I am attempting to include a custom equation of state that accounts for radiation pressures. As part of this I am making sure that my custom source terms are consistent with a non-barotropic equation of state (previously the flow was isothermal).

I want to check how source terms should update the cons(IEN) value. For instance I have a term that includes a point-source gravity term on the fluid. I have tried reading the src/hydro/srcterms files for reference. As a rough prediction, I expect that if

• $K = \frac{1}{2} \rho v^2$
• $\frac{dK}{dt} = \rho v \cdot \frac{dv}{dt}$

So if I have a source term that accelerates the gas in a cell from $v \rightarrow v' = v + dv$, as well as updating the gas momenta I should also update the total energy such that

• $E \rightarrow E' = E + dE$
• $dE = \rho v \cdot dv$

This seems to be consisted with the methodology in constant_acc.cpp, but the methods in other source files are more complicated, seeming to invoke an averaging of the flux over the cell. For instance in point_mass.cpp or shearing_box.cpp there appears to be an averaging of the density flux over the cell.

Could anyone give me some instruction as to how best to include custom source terms within a non-barotropic equation of state?

[c-white]

Gravity has the property that naive discretizations of the equations tend to not be well balanced, causing noticable errors to accumulate in even simple test problems. With a uniform gravitational field these issues don't appear, but for anything else it often pays to consider discretizations carefully.

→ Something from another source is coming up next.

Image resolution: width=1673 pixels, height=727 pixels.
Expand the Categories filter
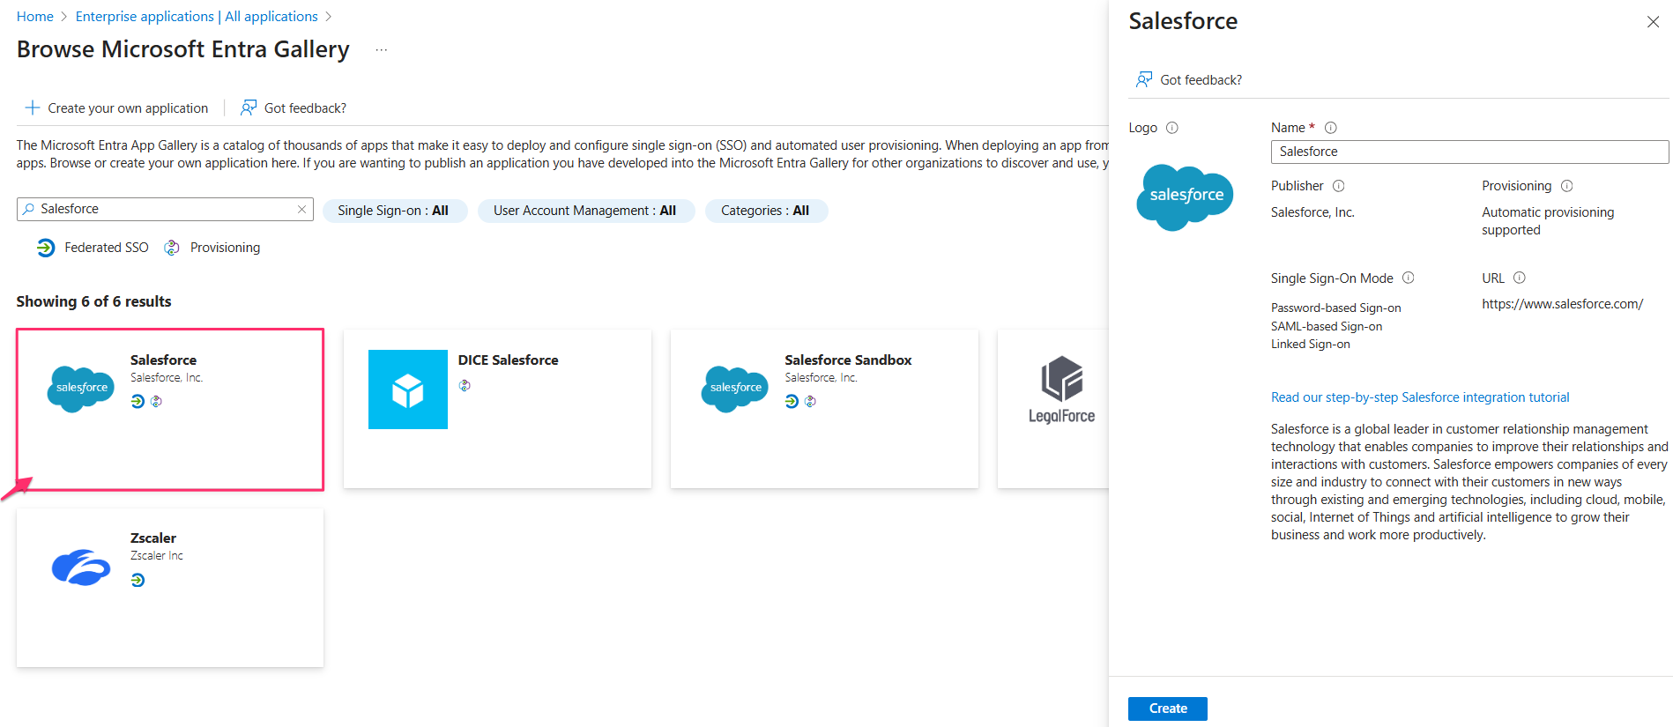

As it turns out, a number of Athena developers have published results on this topic. See Jiang et al. 2013 and Mullen et al. 2021. Those papers are concerned with the more complicated case of self gravity, but still have lessons for fixed potentials. In particular, by moving some of the source terms from cell-centered values to face-centered, flux-dependent values, one can exactly conserve total (kinetic + internal + potential) energy.

I believe the code currently implements something like equations (10) and (11) from the earlier paper. If you happen to be in Cartesian coordinates, there is a pervasive issue of even well-balanced discretizations accumulating large errors in curl(g) (which should be identically 0). This is fixed by something like equation (57) in the latter paper.

In summary, your intuition is not wrong, and it might even work for your problem, but there are subtly better methods available.

[tomidakn]

For self-gravity, we (partly) switched to Mullen et al. since 640fdde .

[hwhitehead]

Thanks, I'll have a look at these papers and see if I can find an appropriate method.